- Born: Sydney Kirkman 22 March 1886 Salford, Lancashire, England
- Died: 13 January 1945 (aged 58) Hove, Sussex, England
- Occupations: Comedian, actor
- Spouse: Lily (Lydia) Louie Margaret Kirkman
- Children: Pete Walker

= Syd Walker =

British actor and comedian (1886–1945)

Syd Walker (born Sydney Kirkman; 22 March 1886 – 13 January 1945) was a British actor and comedian.

Born in Salford, Lancashire, he started his career in music halls, both as a solo performer and in double acts. He was also a member of Fred Karno's comedy troupe. After some years performing with Karno, and after losing his Lancashire accent, he became a regular on BBC radio's Band Waggon (1938-1939) as Mr. Walker, a philosophical rag-and-bone man with the popular catch phrase: "What would you do, chums?" He later had his own show, Mr Walker Wants to Know.

He fell ill with appendicitis while playing in pantomime in Croydon, and died in Hove, Sussex, in 1945 at the age of 58.

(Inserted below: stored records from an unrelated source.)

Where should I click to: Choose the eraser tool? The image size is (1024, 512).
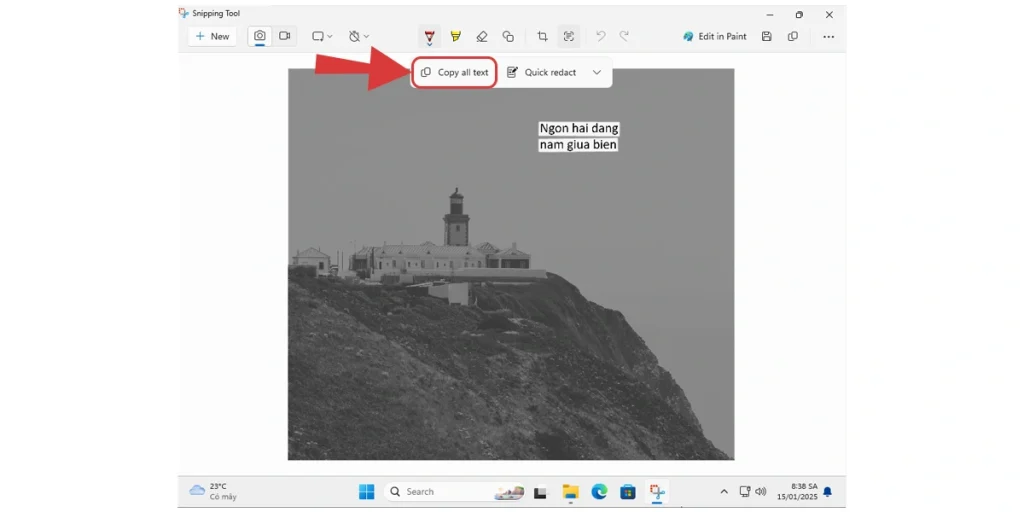click(x=482, y=36)
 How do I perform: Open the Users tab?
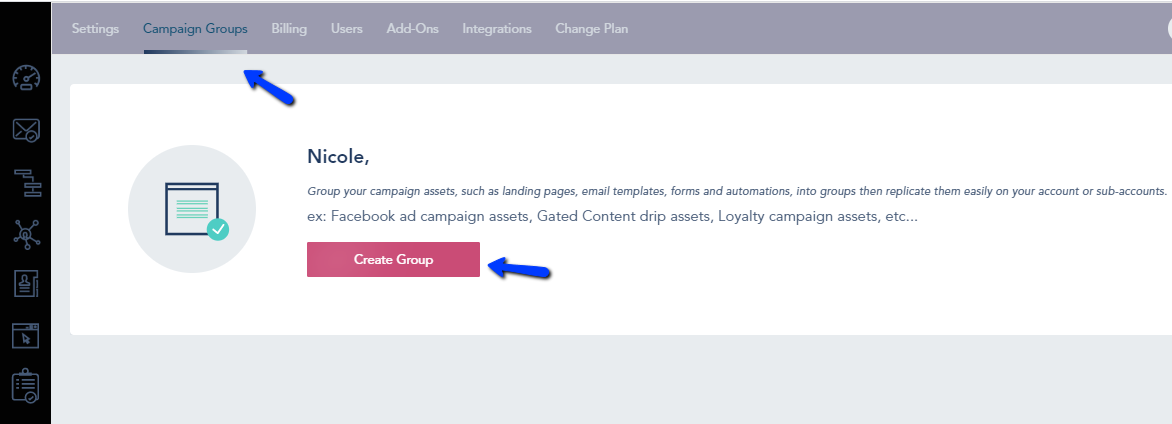[x=347, y=28]
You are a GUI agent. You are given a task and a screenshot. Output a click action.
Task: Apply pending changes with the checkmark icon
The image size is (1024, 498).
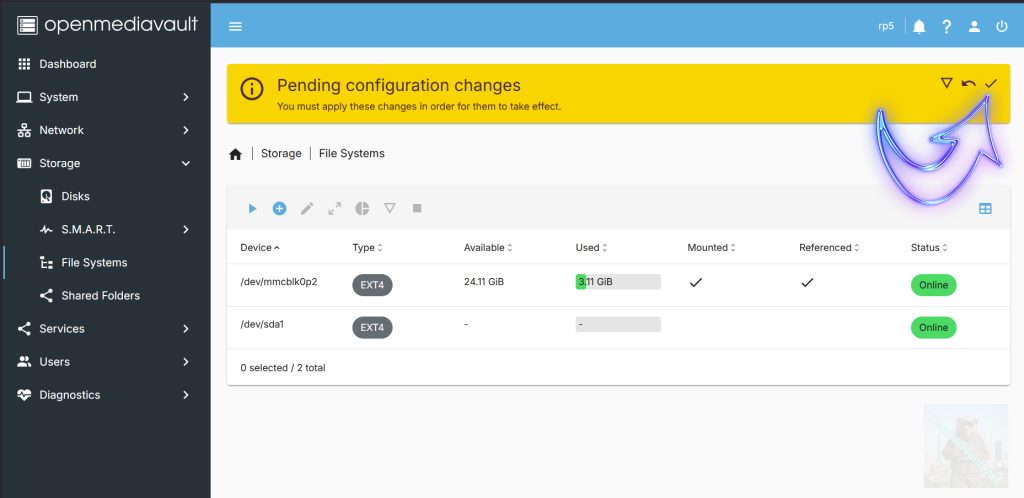point(990,83)
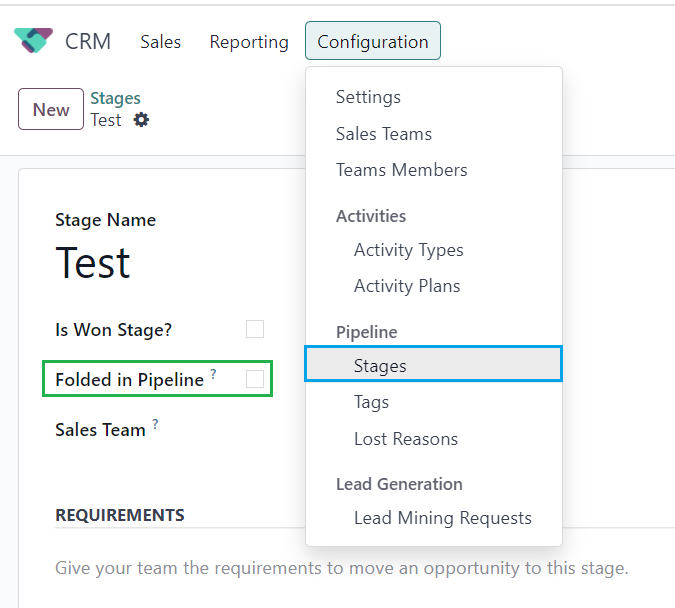This screenshot has height=608, width=675.
Task: Open the gear actions icon beside Test
Action: coord(141,120)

His son is the film director Pete Walker.

==Filmography==
- Old Bill Through the Ages (1924)
- Royal Cavalcade (1935)
- Let's Make a Night of It (1937)
- Over She Goes (1938)
- Hold My Hand (1938)
- Sweet Devil (1938)
- Oh Boy! (1938)
- What Would You Do, Chums? (1939)
- I Killed the Count (1939)
- The Gang's All Here (1939)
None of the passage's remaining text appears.